◆ PAGE ◆

Les tractations de dernière minute se
déroulent entre la Grèce et la zone euro, et entre partenaires de cette zone. Les
commentaires des principaux médias de la bien-pensance vont tous dans le sens
de l’irresponsabilité grecque, une super-cigale française. Ses dirigeants sont
taxés d’arrogance pour ne pas plier sous les injonctions que l’Allemagne, la
BCE et le FMI veulent lui imposer. De son côté la Grèce estime être allée
quasiment au bout des concessions et des privations qu’elle peut demander à son
peuple. Elle veut donner une tournure politique aux discussions de lundi,
discussion orientée sur la dette publique de ce pays et le montant qui peut
correspondre aux « erreurs » de gestion des gouvernements grecs
précédents. L’Allemagne ne veut pas en entendre parler. En effet la Grèce
demande un traitement équivalent à celui de la dette allemande de 1953 ou le
paiement par l’Allemagne de ce qui aurait dû lui revenir à l’époque. Ce n’est
pas pour rien si Varoufakis, le ministre des finances grec, a mis la pression sur Angela Merkel en
estimant qu'"un choix décisif"
attendait la chancelière allemande lundi lors du sommet européen où la Grèce
doit faire de nouvelles propositions pour décrocher un accord et éviter le défaut
de paiement. La chancelière répond que ce sommet ne peut être au plus que « consultatif », ce qui est clairement
un signe de fin de négociations.
Pourtant c’est
bien l’UE qui est responsable de la mésaventure grecque. Elle n’aurait jamais
dû accepter la Grèce en son sein au moment où le gouvernement grec de l’époque
l’a sollicitée sous les encouragements d’une Europe, qui voulait ajouter un
symbole sur son drapeau, celui de la plus vielle démocratie européenne. Le plus
consternant de cette histoire, c’est que depuis la démocratie ne cesse de
reculer en sein de l’UE et s’éloigne de plus en plus des fondements de la
démocratie de la Grèce ancienne. Grâce aux bons soins de Goldman Sachs, la
Grèce a présenté un visage de son économie et de ses finances compatibles avec
les exigences de l’adhésion, compatibles mais truquées. L’UE est donc coupable
d’avoir recueilli la Grèce alors qu’elle savait probablement pertinemment qu’elle
n’était pas en mesure de répondre aux exigences. Au mieux elle est coupable de
n’avoir pas vérifié les documents qui lui étaient présentés.

◆ EXTRAIT DE DONNÉES ◆

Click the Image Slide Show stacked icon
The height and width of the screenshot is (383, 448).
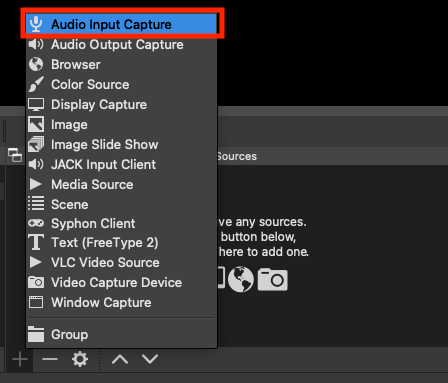[x=36, y=144]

◆ VOTRE OBJECTIF ◆
Modifiez le passage de la page allant de "attendait la chancelière" jusqu'à "fin de négociations." inclus, en remplaçant "sommet" par "conseil". Appuyez-vous uniquement sur la page.

◆ RÉPONSE CORRECTE ◆
attendait la chancelière allemande lundi lors du conseil européen où la Grèce
doit faire de nouvelles propositions pour décrocher un accord et éviter le défaut
de paiement. La chancelière répond que ce conseil ne peut être au plus que « consultatif », ce qui est clairement
un signe de fin de négociations.